### Source:
━━━━━━━━━━

Last Updated: 1 Dec, 2021
Total Negative Numbers In A Sorted Matrix
Easy
Asked in company
You are given an ‘N’ x ‘M’ matrix ‘MAT’, which is sorted in non-increasing order both row-wise and column-wise. Your task is to count the number of negative numbers in ‘MAT’.
For Example:
You are given ‘N’ = 3, ‘M’ = 2 and ‘MAT’= [[3, 1],[2, -1],[1, 2]]. Then the answer will be two for the first test case because there are two negative numbers in the given matrix(-1, -2).
Input Format :
The first line of the input contains a single integer 'T', representing the number of test cases.
The first line of each test case contains two space-separated integers, ‘N’ and ‘M’, representing the number of rows and columns in ‘MAT’, respectively.
The next ‘N’ lines contain ‘M’ space-separated integers representing the elements of ‘MAT’.
Output Format:
For each test case, print the number of negative numbers in ‘MAT’.
Print the output of each test case in a separate line.
Note:
You do not need to print anything. It has already been taken care of. Just implement the given function.
Constraints:
1 <= T <= 10
1 <= N <= 5000
1 <= M <= 5000
-10^6 <= MAT[i][j] <= 10^6
Time Limit: 1 sec
Approaches
In this approach, we will check every element of the matrix, and for each negative number, we will increment our answer by 1. We will use two nested loops to traverse the given matrix and a variable ‘COUNT’ to store the count of the negative numbers. The final value of ‘COUNT’ will be our answer.

━━━━━━━━━━

### Information supplied:
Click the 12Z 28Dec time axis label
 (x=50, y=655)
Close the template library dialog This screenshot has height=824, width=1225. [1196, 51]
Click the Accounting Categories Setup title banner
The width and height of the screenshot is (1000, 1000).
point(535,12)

━━━━━━━━━━

### Task instructions:
a: Answer these about the matrix problem:
(i) In what order is 'MAT' sorted, row-wise and column-wise?
(ii) What is the largest number of test cases 'T' allowed by the constraints?
(iii) In the described approach, what variable stores the count of negative numbers?
b: Could you output the stretch of the matrix problem from "The first line of each" through "print the number of negative numbers in ‘MAT’.", reproducing it word for word?

### Results of the tasks:
a:
(i) Non-increasing order, both row-wise and column-wise.
(ii) 10.
(iii) 'COUNT'.

b:
The first line of each test case contains two space-separated integers, ‘N’ and ‘M’, representing the number of rows and columns in ‘MAT’, respectively.
The next ‘N’ lines contain ‘M’ space-separated integers representing the elements of ‘MAT’.
Output Format:
For each test case, print the number of negative numbers in ‘MAT’.